È vero che in Afghanistan è fallito l’Occidente. Ma chiariamo anche di quale Occidente si tratta. Ad esempio quello che non ha mai avuto alcuna intenzione di costruire davvero uno stato moderno in Afghanistan, ben sapendo che altri avrebbero dovuti essere i metodi da utilizzare per raggiungere un tale risultato. L’Occidente che aveva altri obiettivi. Magari gli stessi che si proverà a perseguire comunque con un Afghanistan consegnato nuovamente ai Talebani.

Prendiamo atto che anche Biden ha ragionato guardando solo agli interessi statunitensi. Gli europei non lo sapevano? Oggi parlano di “fuga vergognosa”. Ma non avrebbero potuto organizzarsi diversamente, già all’indomani degli accordi di Doha per provare a fare qualcosa di diverso e di veramente utile agli afghani?

Vi è poi una forma particolarmente odiosa di ipocrisia che circola in queste ore. Quella sull’accoglienza dei profughi afghani. Sì, ma non accogliamoli noi. Facciamolo fare ai paesi vicini. Il che è voler dire: versiamo lacrime, ma non facciamo un bel niente.

Tutto fa pensare, e qualcuno comincia a parlarne sempre più apertamente, che in realtà con i Talebani sia stato tessuto un accordo più ampio e del quale, però, solo il futuro ci dirà di cosa si tratta. Anche perché quelli che accomuniamo sotto la dicitura Talebani costituiscono una vera e propria galassia di cui ancora non è per niente chiara l’articolazione e, soprattutto, se c’è qualcuno che li guida sul complesso scenario regionale .

P.S. A proposito della ipocrisia di alcuni nostri politici che vorrebbero che gli afghani fossero accolti nei paesi vicini, giunge la notizia che il Pakistan ha chiuso le frontiere per fermare i profughi, dopo che già la Turchia aveva annunciato la costruzione di un muro allo stesso scopo.

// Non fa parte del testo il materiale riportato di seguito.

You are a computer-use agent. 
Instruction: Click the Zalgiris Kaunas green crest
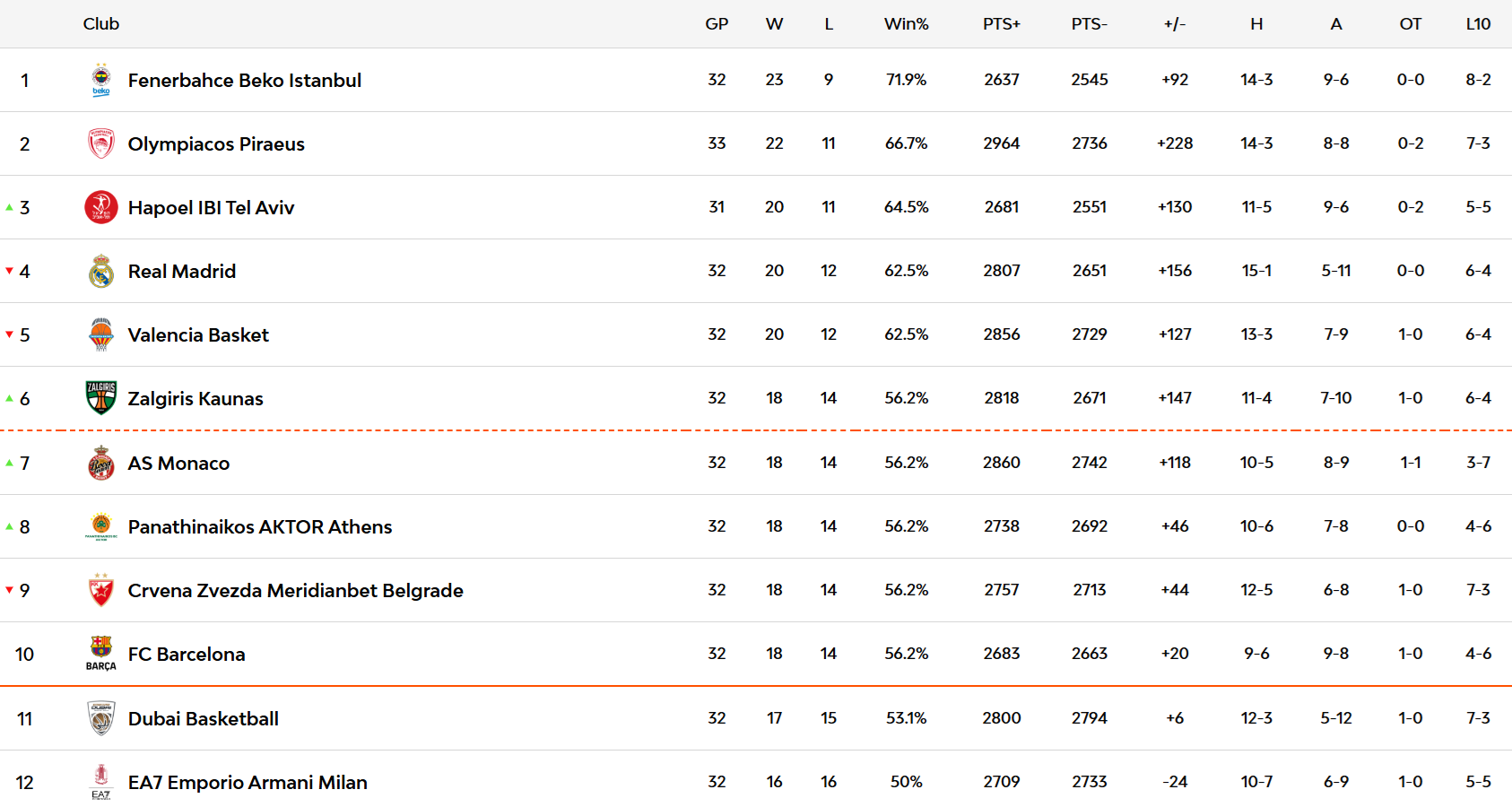point(101,398)
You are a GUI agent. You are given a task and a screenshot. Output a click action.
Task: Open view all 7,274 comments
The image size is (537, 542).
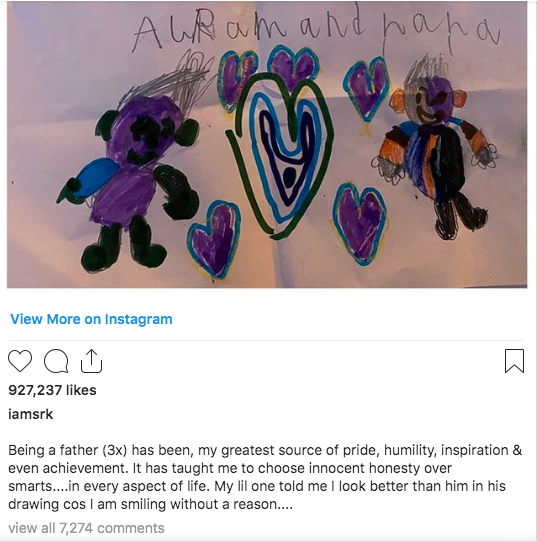(x=86, y=528)
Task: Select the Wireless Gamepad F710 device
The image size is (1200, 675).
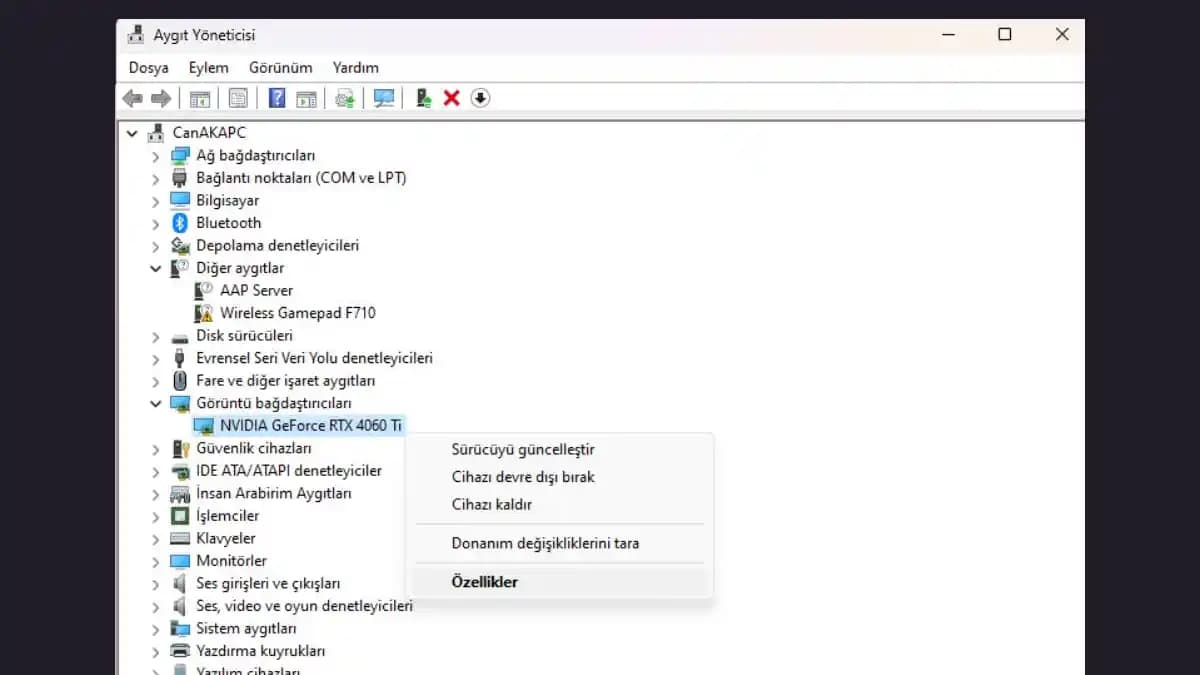Action: pos(297,313)
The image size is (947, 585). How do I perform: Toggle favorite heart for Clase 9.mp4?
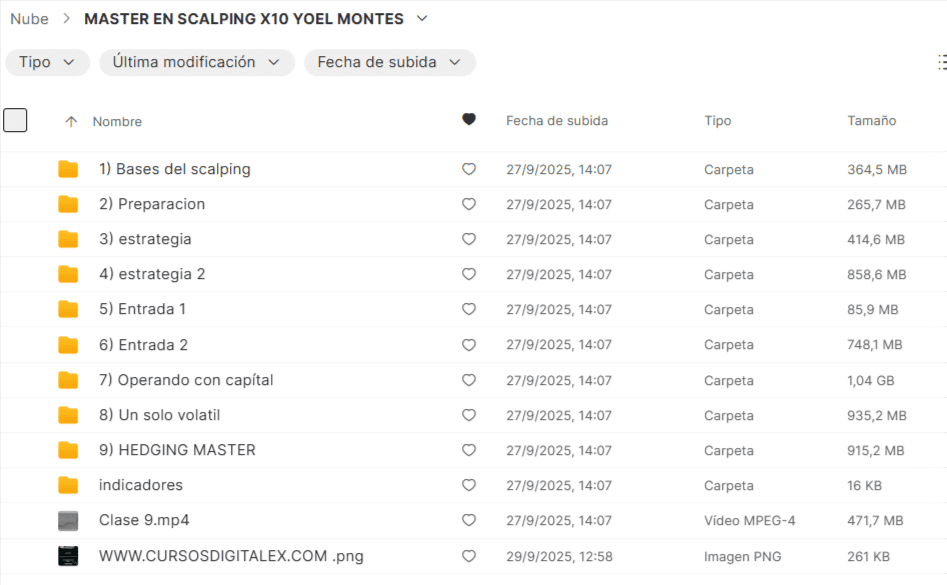(469, 521)
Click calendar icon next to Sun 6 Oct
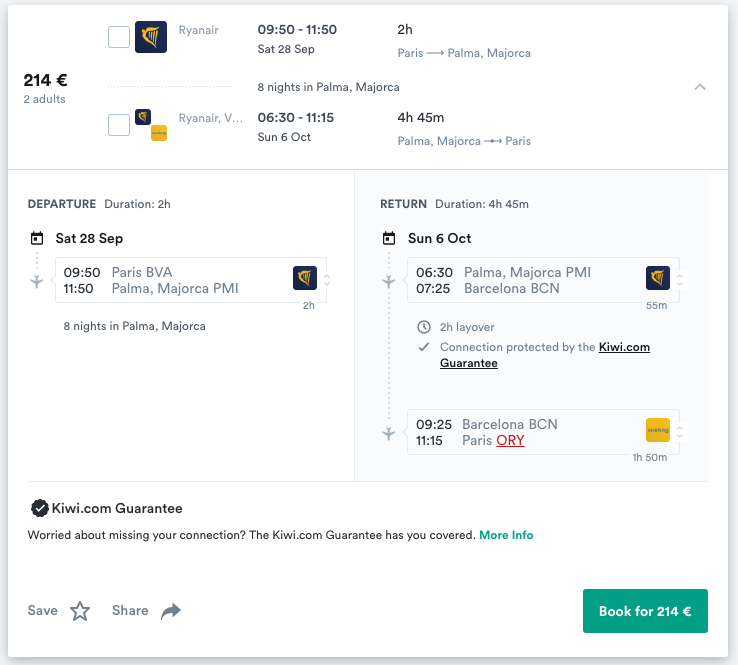The width and height of the screenshot is (738, 665). [389, 238]
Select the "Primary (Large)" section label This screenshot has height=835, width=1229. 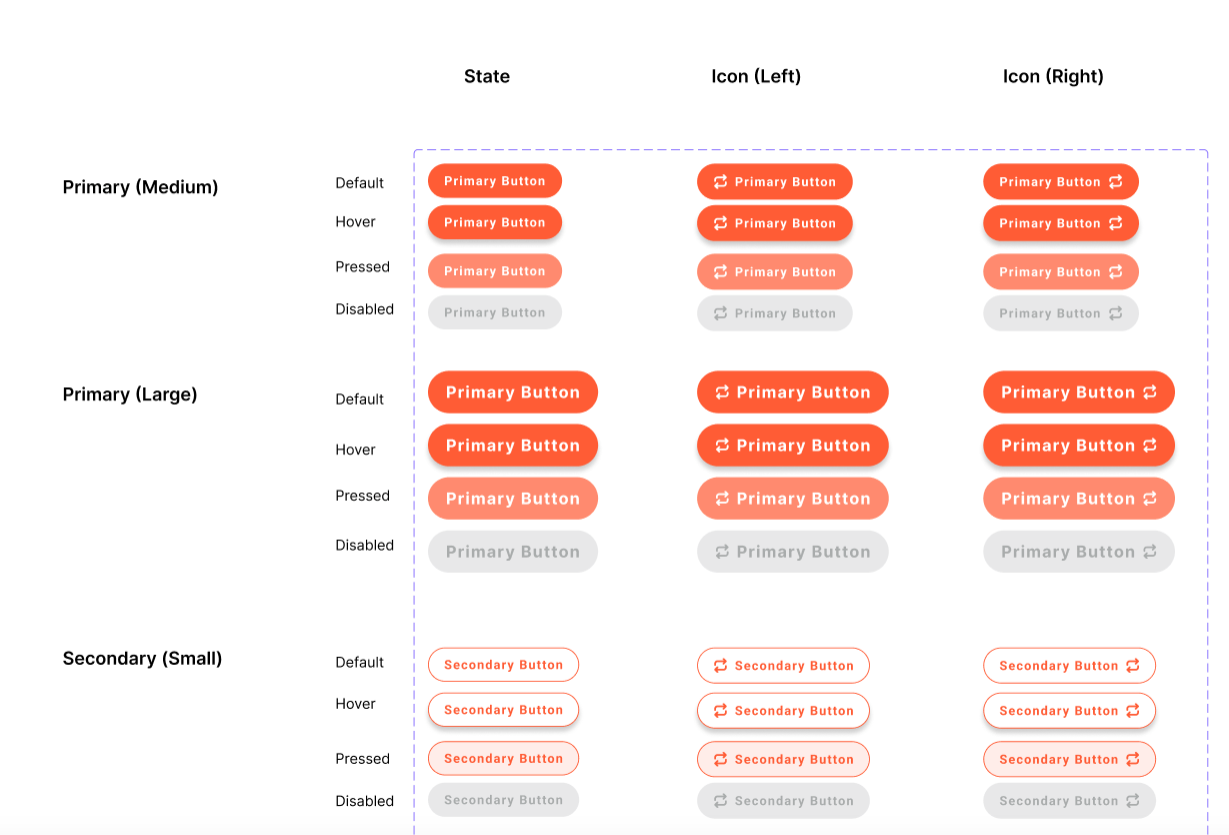click(130, 394)
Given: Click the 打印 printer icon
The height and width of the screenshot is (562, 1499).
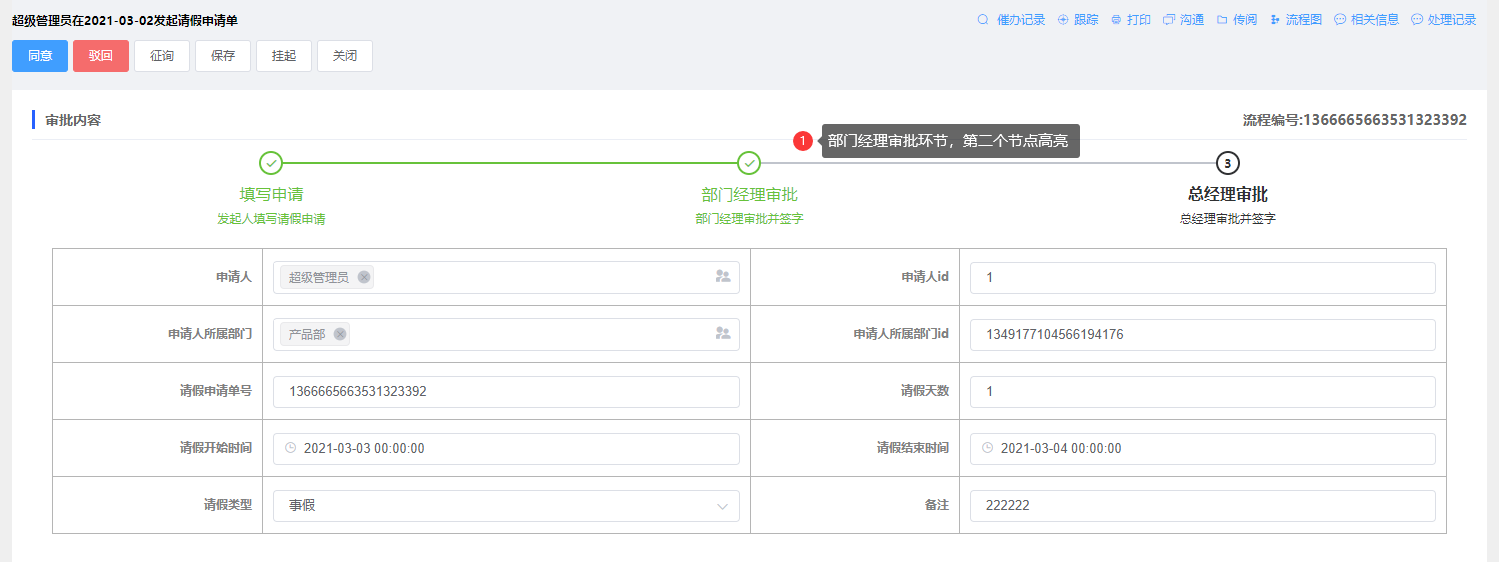Looking at the screenshot, I should [1116, 20].
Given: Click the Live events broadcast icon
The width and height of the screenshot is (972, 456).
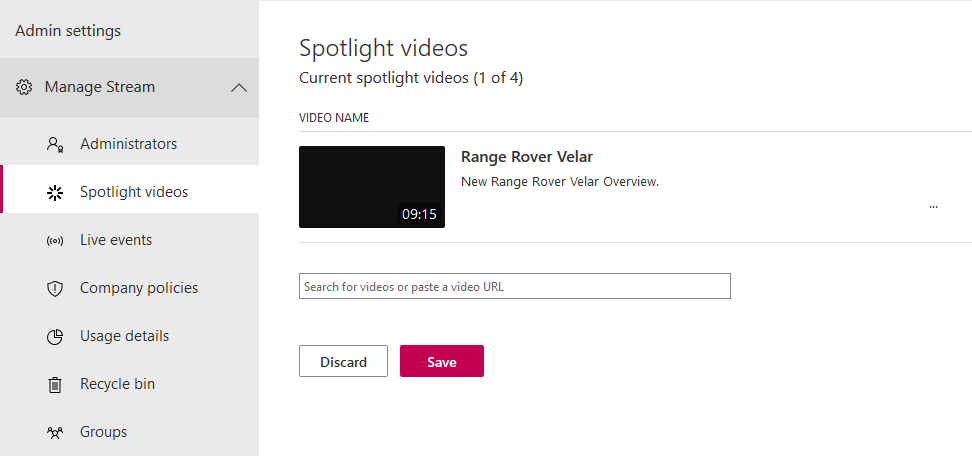Looking at the screenshot, I should click(56, 240).
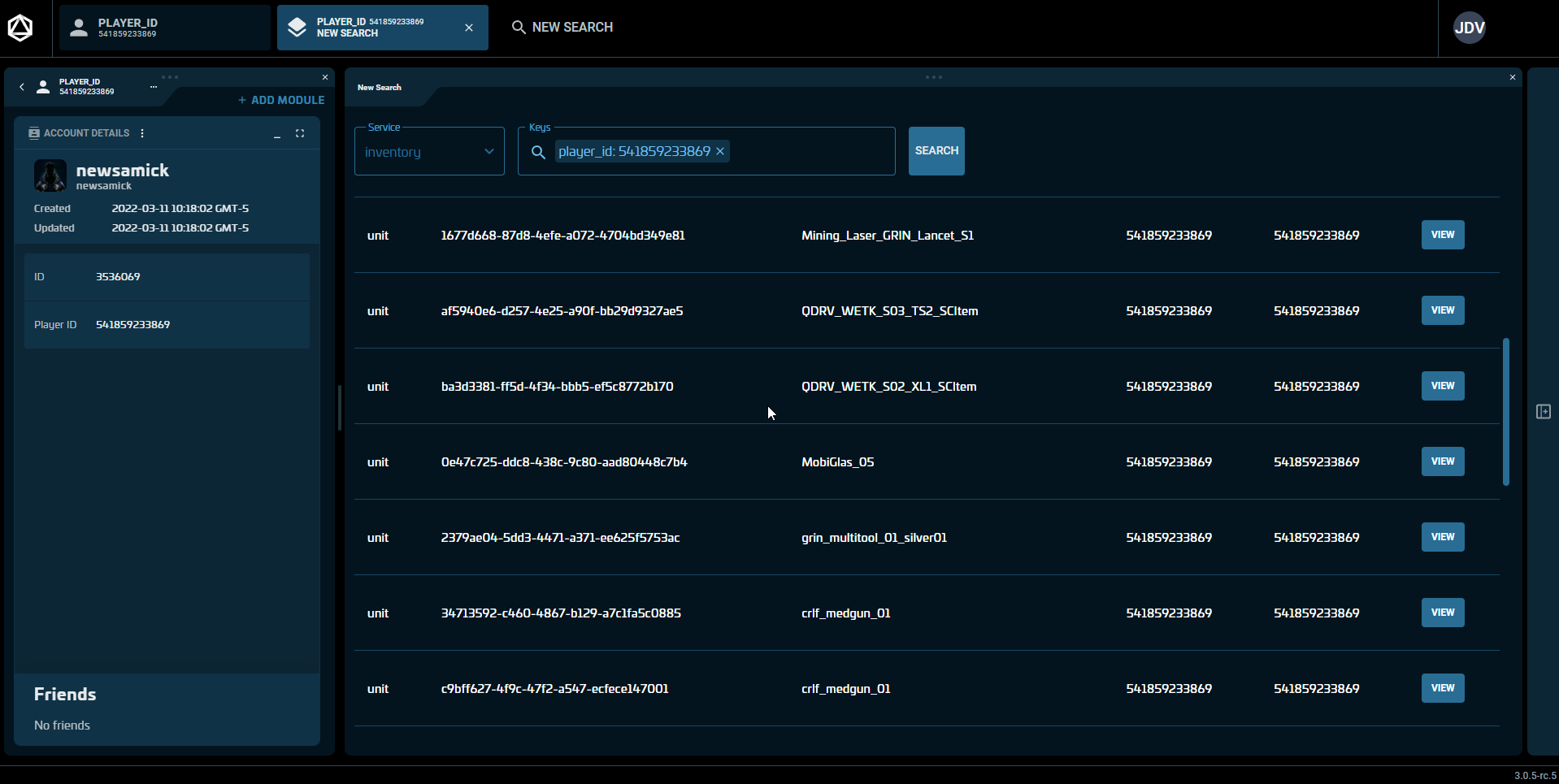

(Tratto da www.politicainsieme.com)


1 Commento

  1. Guai a voi ipocriti! Ma siamo solo all’ inizio di una ipocrisia di cui è facile prevedere gli sviluppi.
    1) I corridoi umanitari proposti “ora”…che è come se nel 1942 qualcuno avesse proposto i corridoi umanitari per far uscire gli ebrei da Auschwitz
    2) Faranno films ambientati nell’Afganistan talebano per suscitare orrore e pietà e, purtroppo inevitabilmente… farci un po’ di soldi.
    3) Alla facile obiezione risponderanno che “è solo perchè non si dimentichi e queste cose non succedano più”
    4) Peccato che, dopo la shoà e mentre in tanti hanno lucratp sul ricordo di quell’ immane tragedia, si siano verificati nella sostanziale indifferenza politico/operativa i massacri nel Biafra, il genocidio in Ruanda, i Curdi nostri salvatori dall’ Isis lasciati in balia di sultani e dittatori vari, la tragedia degli Yasidi ignorata e infine lo stillicidio di annegati nel Mediterraneo, probabilmente colpa dell’acqua e non degli uomini.
    5) L’inesistente Europa ha saputo solo pagare il pizzo ad Erdogan perchè ci facesse il lavoro sporco di cacciare indietro in qualunque modo i disperati profughi della rotta balcanica.
    6) Unico commento sintetico: VERGOGNA!!